** Exercise prompt **
Output the records below as a two-column CSV with columns named request and answer, one row per request, each in one quoted field with line breaks turned into spaces. Cover only the records from the line containing "Where should I click to: Click" up to and including the line containing "point(1000,277)".

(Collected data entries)
··········

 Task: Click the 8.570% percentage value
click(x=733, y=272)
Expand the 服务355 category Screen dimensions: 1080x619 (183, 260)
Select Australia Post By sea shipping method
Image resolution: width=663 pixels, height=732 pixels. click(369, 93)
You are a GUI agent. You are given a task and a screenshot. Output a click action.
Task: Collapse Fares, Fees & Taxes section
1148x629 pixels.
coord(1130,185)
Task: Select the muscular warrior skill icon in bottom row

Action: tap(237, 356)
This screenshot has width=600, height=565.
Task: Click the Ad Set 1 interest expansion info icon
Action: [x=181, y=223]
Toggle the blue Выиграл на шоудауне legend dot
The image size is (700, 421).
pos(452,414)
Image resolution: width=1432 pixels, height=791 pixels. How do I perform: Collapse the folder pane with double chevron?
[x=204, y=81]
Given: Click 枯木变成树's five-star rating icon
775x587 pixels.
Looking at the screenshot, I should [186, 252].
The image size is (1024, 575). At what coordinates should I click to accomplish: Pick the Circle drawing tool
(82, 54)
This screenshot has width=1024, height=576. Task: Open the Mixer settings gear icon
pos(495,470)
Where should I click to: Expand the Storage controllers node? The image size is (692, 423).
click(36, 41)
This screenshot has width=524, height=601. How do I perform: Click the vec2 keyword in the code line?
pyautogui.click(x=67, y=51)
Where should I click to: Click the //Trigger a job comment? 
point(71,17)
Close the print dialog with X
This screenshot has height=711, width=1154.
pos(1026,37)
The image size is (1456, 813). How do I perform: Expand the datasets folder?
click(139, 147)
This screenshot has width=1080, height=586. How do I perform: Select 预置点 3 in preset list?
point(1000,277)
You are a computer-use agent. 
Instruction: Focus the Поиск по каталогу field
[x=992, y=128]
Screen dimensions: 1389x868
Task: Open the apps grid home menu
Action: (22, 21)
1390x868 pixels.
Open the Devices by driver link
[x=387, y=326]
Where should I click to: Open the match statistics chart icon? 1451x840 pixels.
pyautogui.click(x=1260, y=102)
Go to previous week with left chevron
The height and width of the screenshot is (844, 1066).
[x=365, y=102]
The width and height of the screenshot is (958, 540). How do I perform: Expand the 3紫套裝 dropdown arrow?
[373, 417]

··········

** Solved exercise **
request,answer
"Where should I click to: Click the //Trigger a job comment?","point(71,17)"
"Close the print dialog with X This screenshot has height=711, width=1154.","pos(1026,37)"
"The image size is (1456, 813). How do I perform: Expand the datasets folder?","click(139, 147)"
"This screenshot has width=1080, height=586. How do I perform: Select 预置点 3 in preset list?","point(1000,277)"